From: Julien Grall <julien@xen.org>
To: Stefano Stabellini <sstabellini@kernel.org>
Cc: xen-devel@lists.xenproject.org, Bertrand.Marquis@arm.com,
	Volodymyr_Babchuk@epam.com, rahul.singh@arm.com
Subject: Re: [RFC] xen/arm: introduce XENFEAT_ARM_dom0_iommu
Date: Fri, 19 Feb 2021 10:32:41 +0000	[thread overview]
Message-ID: <98a15b6d-7460-31a0-0b4a-acf035571a17@xen.org> (raw)
In-Reply-To: <alpine.DEB.2.21.2102180920570.3234@sstabellini-ThinkPad-T480s>

Hi Stefano,

On 19/02/2021 01:42, Stefano Stabellini wrote:
> On Thu, 18 Feb 2021, Julien Grall wrote:
>> On 17/02/2021 23:54, Stefano Stabellini wrote:
>>> On Wed, 17 Feb 2021, Julien Grall wrote:
>>>> On 17/02/2021 02:00, Stefano Stabellini wrote:
>>> But actually it was always wrong for Linux to enable swiotlb-xen without
>>> checking whether it is 1:1 mapped or not. Today we enable swiotlb-xen in
>>> dom0 and disable it in domU, while we should have enabled swiotlb-xen if
>>> 1:1 mapped no matter dom0/domU. (swiotlb-xen could be useful in a 1:1
>>> mapped domU driver domain.)
>>>
>>>
>>> There is an argument (Andy was making on IRC) that being 1:1 mapped or
>>> not is an important information that Xen should provide to the domain
>>> regardless of anything else.
>>>
>>> So maybe we should add two flags:
>>>
>>> - XENFEAT_direct_mapped
>>> - XENFEAT_not_direct_mapped
>>
>> I am guessing the two flags is to allow Linux to fallback to the default
>> behavior (depending on dom0 vs domU) on older hypervisor On newer hypervisors,
>> one of this flag would always be set. Is that correct?
> 
> Yes. On a newer hypervisor one of the two would be present and Linux can
> make an informed decision. On an older hypervisor, neither flag would be
> present, so Linux will have to keep doing what is currently doing.
> 
>   
>>> To all domains. This is not even ARM specific. Today dom0 would get
>>> XENFEAT_direct_mapped and domUs XENFEAT_not_direct_mapped. With cache
>>> coloring all domains will get XENFEAT_not_direct_mapped. With Bertrand's
>>> team work on 1:1 mapping domUs, some domUs might start to get
>>> XENFEAT_direct_mapped also one day soon.
>>>
>>> Now I think this is the best option because it is descriptive, doesn't
>>> imply anything about what Linux should or should not do, and doesn't
>>> depend on unreliable IOMMU information.
>>
>> That's a good first step but this still doesn't solve the problem on whether
>> the swiotlb can be disabled per-device or even disabling the expensive 1:1
>> mapping in the IOMMU page-tables.
>>
>> It feels to me we need to have a more complete solution (not necessary
>> implemented) so we don't put ourself in the corner again.
> 
> Yeah, XENFEAT_{not,}_direct_mapped help cleaning things up, but don't
> solve the issues you described. Those are difficult to solve, it would
> be nice to have some idea.
> 
> One issue is that we only have limited information passed via device
> tree, limited to the "iommus" property. If that's all we have, there
> isn't much we can do.

We can actually do a lot with that :). See more below.
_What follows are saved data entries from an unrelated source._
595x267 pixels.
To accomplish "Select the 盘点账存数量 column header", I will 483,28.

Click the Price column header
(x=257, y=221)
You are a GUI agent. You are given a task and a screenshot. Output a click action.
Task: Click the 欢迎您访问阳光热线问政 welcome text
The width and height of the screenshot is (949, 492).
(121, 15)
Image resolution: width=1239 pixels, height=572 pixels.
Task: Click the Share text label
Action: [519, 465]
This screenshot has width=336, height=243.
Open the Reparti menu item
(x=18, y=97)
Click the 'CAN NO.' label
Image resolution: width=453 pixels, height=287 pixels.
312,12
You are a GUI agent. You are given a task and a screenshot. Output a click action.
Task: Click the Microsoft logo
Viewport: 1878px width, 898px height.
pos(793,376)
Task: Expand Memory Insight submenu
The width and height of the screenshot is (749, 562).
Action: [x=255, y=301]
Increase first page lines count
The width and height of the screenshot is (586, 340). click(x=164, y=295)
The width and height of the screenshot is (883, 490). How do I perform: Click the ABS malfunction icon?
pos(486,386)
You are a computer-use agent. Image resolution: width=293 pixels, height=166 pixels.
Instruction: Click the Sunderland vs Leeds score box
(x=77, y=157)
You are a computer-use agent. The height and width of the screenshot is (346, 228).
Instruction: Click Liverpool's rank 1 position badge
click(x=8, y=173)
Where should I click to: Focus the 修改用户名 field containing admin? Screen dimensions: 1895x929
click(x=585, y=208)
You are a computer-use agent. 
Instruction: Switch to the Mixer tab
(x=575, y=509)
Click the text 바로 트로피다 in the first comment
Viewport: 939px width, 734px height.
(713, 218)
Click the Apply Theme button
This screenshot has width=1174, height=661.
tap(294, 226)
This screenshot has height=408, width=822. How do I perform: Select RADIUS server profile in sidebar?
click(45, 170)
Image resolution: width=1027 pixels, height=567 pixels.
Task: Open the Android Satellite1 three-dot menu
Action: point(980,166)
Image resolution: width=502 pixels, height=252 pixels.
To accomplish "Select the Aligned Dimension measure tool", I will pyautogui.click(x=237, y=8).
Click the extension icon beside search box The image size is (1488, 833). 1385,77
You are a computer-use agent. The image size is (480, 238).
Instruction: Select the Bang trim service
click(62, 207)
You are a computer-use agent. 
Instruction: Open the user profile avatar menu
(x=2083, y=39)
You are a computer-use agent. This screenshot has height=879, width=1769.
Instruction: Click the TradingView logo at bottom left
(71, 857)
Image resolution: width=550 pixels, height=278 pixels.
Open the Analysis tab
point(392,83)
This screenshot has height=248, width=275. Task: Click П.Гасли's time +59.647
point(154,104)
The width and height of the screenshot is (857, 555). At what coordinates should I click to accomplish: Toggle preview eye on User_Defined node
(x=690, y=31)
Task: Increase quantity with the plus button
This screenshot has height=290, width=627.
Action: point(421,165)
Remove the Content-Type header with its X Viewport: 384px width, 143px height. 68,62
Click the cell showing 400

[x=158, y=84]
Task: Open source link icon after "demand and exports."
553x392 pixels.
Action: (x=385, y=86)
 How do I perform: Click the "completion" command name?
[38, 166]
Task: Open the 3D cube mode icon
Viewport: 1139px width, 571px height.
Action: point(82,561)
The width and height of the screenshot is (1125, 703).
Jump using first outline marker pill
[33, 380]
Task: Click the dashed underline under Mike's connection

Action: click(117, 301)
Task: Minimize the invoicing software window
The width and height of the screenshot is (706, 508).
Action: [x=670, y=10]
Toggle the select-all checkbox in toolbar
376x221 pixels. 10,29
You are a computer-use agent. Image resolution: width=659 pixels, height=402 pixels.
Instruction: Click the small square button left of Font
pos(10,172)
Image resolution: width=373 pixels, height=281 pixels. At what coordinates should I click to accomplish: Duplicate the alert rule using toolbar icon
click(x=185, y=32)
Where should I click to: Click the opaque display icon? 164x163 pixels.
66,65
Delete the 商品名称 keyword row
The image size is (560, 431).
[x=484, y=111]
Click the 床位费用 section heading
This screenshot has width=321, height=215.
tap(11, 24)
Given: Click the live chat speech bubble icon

> The device tree list is maybe the only option,
> although it feels a bit complex intuitively. We could maybe replace the
> real iommu node with a fake iommu node only to use it to "tag" devices
> protected by the real iommu.
> 
> I like the idea of rewarding well-designed boards; boards that have an
> IOMMU and works for all DMA-mastering devices. It would be great to be
> able to optimize those in a simple way, without breaking the others. But
> unfortunately due to the limited info on device tree, I cannot think of
> a way to do it automatically. And it is not great to rely on platform
> files.

We would not be able to automate in Xen alone, however we can ask the 
help of Linux.

Xen is able to tell whether it has protected the device with an IOMMU or 
not. When creating the domain device-tree, it could replace the IOMMU 
node with a Xen specific one.

With the Xen IOMMU nodes, Linux could find out whether the device needs 
to use the swiotlb ops or not.

Skipping extra mapping in the IOMMU is a bit trickier. I can see two 
solutions:
   - A per-domain toggle to skip the IOMMU mapping. This is assuming 
that Linux is able to know that all DMA capable devices are protected. 
The problem is a  driver may be loaded later. Such drivers are unlikely 
to use existing grant, so the toggle could be used to say "all the grant 
after this point will require a mapping (or not)"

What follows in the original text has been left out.